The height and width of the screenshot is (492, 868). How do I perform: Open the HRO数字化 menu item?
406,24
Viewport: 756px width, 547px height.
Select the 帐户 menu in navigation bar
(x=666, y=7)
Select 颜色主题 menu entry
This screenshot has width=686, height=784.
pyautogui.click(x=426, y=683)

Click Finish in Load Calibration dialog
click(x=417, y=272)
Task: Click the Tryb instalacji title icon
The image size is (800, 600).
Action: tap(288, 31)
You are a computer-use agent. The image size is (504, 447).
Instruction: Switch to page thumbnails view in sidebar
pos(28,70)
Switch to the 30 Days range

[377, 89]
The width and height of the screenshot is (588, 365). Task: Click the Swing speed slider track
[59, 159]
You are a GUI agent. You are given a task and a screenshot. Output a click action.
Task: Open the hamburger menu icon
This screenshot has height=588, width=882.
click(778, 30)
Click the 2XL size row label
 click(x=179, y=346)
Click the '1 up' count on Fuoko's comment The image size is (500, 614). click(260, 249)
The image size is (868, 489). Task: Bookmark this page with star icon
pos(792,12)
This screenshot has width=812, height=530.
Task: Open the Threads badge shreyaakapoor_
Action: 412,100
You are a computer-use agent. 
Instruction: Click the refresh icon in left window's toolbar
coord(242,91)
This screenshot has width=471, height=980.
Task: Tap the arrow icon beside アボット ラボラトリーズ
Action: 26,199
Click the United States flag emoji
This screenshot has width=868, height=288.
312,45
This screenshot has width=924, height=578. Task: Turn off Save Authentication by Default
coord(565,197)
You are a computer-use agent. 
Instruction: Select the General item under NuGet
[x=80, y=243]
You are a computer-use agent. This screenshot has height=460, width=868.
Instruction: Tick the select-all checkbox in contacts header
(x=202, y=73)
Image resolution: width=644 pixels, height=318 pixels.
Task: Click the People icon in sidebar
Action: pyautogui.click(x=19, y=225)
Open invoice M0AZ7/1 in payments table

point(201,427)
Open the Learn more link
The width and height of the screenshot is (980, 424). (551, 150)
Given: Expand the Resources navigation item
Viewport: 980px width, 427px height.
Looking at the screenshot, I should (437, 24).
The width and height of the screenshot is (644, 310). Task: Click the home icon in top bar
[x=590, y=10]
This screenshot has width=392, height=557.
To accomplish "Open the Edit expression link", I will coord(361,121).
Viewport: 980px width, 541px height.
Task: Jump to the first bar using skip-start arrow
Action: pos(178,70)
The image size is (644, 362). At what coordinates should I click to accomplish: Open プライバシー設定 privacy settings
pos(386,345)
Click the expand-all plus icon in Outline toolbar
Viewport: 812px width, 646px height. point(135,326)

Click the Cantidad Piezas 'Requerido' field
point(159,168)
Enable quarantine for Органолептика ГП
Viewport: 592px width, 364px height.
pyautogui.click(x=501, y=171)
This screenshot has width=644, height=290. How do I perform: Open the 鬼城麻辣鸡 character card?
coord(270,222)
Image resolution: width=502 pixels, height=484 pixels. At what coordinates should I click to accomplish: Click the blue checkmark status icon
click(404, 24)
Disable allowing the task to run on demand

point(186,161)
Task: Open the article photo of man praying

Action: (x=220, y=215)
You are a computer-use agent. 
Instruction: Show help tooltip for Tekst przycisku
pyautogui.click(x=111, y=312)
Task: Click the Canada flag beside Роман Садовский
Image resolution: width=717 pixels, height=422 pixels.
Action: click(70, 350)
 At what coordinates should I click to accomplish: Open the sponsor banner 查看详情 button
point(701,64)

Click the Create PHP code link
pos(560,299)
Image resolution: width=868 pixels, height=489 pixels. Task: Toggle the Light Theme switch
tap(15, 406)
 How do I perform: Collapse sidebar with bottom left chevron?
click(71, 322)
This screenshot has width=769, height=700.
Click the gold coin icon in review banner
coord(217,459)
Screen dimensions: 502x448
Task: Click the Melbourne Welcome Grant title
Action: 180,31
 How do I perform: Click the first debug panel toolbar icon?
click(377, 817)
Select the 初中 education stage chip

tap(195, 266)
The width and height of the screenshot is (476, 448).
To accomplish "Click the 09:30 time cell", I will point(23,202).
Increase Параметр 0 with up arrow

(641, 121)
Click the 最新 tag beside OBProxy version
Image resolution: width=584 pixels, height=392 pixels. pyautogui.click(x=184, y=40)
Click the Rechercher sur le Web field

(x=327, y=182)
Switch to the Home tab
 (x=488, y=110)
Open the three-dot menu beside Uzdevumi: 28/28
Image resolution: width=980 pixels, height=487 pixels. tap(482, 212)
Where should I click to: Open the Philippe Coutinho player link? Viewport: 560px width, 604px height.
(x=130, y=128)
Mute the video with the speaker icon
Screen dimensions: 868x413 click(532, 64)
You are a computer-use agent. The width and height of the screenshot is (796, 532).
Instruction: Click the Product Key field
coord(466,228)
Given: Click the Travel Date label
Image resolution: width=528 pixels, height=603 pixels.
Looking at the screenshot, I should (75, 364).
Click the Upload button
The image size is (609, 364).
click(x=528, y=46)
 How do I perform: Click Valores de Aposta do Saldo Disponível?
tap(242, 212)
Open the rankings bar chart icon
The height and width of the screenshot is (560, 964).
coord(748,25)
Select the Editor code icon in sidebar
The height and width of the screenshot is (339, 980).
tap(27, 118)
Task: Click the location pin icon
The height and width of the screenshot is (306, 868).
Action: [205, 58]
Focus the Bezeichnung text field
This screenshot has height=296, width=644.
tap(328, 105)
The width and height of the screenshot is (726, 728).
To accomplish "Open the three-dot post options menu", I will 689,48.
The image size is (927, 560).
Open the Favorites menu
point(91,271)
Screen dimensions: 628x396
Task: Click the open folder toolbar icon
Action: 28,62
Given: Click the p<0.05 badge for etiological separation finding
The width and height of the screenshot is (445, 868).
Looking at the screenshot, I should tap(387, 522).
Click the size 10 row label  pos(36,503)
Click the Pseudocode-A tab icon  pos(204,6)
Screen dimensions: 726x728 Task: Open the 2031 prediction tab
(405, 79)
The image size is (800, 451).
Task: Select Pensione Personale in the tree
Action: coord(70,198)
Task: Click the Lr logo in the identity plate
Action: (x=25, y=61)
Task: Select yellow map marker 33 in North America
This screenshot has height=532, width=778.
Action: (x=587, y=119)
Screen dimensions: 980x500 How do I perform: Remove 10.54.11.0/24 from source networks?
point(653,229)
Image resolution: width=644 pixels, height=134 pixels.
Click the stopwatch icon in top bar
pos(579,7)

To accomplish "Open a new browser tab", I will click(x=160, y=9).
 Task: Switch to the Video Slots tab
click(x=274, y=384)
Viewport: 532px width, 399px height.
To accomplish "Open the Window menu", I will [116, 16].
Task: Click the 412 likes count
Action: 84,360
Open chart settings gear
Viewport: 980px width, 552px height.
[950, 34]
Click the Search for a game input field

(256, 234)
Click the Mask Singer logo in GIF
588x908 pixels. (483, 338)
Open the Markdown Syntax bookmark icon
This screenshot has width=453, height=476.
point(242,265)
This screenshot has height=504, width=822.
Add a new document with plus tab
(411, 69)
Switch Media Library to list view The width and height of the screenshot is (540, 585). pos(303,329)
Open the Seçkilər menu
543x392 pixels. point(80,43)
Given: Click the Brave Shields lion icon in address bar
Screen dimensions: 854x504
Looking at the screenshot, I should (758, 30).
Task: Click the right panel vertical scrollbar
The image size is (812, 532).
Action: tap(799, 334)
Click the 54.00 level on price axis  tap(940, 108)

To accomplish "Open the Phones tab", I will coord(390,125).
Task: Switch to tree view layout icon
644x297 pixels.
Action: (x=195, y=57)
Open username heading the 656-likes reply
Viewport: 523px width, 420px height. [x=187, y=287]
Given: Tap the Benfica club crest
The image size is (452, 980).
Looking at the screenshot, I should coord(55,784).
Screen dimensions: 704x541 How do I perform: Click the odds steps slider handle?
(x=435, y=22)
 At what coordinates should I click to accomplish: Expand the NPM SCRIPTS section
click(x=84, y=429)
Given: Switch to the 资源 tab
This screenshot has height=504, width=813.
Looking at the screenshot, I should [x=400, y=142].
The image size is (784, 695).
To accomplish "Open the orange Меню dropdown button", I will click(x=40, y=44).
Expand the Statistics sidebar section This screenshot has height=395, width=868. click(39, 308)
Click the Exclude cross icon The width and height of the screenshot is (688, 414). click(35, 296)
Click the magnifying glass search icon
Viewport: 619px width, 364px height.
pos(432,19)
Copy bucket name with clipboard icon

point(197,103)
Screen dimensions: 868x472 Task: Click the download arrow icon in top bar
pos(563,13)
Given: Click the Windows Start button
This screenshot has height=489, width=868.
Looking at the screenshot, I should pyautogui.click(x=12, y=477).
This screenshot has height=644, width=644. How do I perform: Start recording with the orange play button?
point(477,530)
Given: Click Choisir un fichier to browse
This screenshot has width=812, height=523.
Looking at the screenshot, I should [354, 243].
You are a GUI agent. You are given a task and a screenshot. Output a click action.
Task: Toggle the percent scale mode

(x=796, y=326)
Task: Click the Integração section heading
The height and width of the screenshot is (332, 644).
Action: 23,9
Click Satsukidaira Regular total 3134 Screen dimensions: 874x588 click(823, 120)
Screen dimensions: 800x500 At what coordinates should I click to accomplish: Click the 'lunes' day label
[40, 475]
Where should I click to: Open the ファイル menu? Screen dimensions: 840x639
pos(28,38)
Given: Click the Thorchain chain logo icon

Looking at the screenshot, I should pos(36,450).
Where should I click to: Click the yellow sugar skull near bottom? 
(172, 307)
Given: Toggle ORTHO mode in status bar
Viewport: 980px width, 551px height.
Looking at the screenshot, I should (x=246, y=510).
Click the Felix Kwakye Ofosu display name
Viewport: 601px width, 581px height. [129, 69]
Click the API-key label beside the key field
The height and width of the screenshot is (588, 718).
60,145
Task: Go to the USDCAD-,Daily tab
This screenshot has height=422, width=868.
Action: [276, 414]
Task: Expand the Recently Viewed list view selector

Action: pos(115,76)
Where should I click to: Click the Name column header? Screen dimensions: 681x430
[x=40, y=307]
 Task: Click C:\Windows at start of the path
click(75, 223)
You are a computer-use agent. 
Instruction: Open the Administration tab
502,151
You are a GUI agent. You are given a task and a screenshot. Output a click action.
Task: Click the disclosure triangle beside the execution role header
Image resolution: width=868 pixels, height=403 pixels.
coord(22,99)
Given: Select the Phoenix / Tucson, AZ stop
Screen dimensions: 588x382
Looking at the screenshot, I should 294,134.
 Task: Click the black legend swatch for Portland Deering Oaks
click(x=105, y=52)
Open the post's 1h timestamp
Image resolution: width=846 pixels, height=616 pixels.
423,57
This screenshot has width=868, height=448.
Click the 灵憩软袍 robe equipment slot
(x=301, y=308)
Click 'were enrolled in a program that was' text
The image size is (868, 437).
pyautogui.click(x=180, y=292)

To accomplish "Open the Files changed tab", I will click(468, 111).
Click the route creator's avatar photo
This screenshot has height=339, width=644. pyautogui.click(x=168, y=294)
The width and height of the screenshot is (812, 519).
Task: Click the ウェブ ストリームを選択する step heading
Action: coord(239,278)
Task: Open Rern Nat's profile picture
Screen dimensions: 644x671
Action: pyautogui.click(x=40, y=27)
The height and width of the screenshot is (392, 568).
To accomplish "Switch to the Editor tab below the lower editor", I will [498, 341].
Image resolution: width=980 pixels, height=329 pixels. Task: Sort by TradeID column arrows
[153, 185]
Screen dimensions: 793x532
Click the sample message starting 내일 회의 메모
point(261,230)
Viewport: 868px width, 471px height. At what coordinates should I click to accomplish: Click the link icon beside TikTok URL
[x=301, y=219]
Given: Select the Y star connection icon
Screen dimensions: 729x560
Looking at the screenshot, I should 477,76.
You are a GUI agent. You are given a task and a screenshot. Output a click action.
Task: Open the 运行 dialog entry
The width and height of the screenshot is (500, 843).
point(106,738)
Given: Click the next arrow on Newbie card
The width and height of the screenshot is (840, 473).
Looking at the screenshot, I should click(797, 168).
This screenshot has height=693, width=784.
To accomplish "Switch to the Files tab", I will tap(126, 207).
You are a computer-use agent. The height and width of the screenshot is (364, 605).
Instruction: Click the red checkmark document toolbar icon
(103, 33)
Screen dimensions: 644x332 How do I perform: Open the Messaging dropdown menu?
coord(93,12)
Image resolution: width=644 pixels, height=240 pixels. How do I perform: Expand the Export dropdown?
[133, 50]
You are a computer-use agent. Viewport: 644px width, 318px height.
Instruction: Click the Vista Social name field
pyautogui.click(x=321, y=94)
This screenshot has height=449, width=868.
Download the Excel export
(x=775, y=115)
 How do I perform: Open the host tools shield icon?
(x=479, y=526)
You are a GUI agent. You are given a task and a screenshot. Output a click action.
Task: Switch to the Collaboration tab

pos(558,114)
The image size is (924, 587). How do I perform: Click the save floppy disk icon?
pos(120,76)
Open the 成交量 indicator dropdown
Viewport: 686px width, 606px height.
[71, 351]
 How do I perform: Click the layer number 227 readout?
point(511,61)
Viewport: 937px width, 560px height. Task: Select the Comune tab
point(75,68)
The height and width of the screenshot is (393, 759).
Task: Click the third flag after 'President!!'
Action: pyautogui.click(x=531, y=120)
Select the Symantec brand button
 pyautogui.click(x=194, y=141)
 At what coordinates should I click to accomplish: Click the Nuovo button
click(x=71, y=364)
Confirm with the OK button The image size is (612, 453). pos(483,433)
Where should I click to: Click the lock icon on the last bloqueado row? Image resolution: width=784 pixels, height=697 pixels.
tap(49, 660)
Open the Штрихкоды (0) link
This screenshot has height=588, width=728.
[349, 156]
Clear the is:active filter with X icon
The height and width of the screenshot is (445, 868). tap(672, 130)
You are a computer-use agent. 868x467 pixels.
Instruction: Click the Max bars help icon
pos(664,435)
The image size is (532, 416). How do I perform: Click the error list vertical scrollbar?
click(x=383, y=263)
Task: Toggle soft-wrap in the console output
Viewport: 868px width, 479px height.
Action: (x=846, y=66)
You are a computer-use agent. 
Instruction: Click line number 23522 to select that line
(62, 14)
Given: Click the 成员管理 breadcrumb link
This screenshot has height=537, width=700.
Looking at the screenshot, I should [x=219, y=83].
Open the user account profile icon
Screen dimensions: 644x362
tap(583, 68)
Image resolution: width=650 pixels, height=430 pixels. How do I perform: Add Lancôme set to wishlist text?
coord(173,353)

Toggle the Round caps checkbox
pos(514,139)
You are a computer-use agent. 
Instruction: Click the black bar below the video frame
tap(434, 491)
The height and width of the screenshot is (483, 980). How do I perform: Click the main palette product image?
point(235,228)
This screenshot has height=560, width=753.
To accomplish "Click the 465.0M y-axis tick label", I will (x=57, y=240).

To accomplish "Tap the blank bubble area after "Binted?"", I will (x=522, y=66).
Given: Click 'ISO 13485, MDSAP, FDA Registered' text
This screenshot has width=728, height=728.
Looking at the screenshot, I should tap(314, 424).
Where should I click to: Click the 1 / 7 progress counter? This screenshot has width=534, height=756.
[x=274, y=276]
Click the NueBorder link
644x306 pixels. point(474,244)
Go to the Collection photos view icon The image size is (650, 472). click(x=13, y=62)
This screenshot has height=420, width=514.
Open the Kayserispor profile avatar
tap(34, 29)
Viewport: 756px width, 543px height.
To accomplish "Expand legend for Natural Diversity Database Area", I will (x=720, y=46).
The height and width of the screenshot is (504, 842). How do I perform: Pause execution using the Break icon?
━━━━━━
» **WHAT TO PRODUCE**
Everything above from the line with "Task: Select yellow" to the line with "Viewport: 532px width, 399px height.", both included, must be repeated exactly, and nothing outside that range.

» **EXERCISE RESULT**
Task: Select yellow map marker 33 in North America
This screenshot has height=532, width=778.
Action: (x=587, y=119)
Screen dimensions: 980x500 How do I perform: Remove 10.54.11.0/24 from source networks?
point(653,229)
Image resolution: width=644 pixels, height=134 pixels.
Click the stopwatch icon in top bar
pos(579,7)

To accomplish "Open a new browser tab", I will click(x=160, y=9).
 Task: Switch to the Video Slots tab
click(x=274, y=384)
Viewport: 532px width, 399px height.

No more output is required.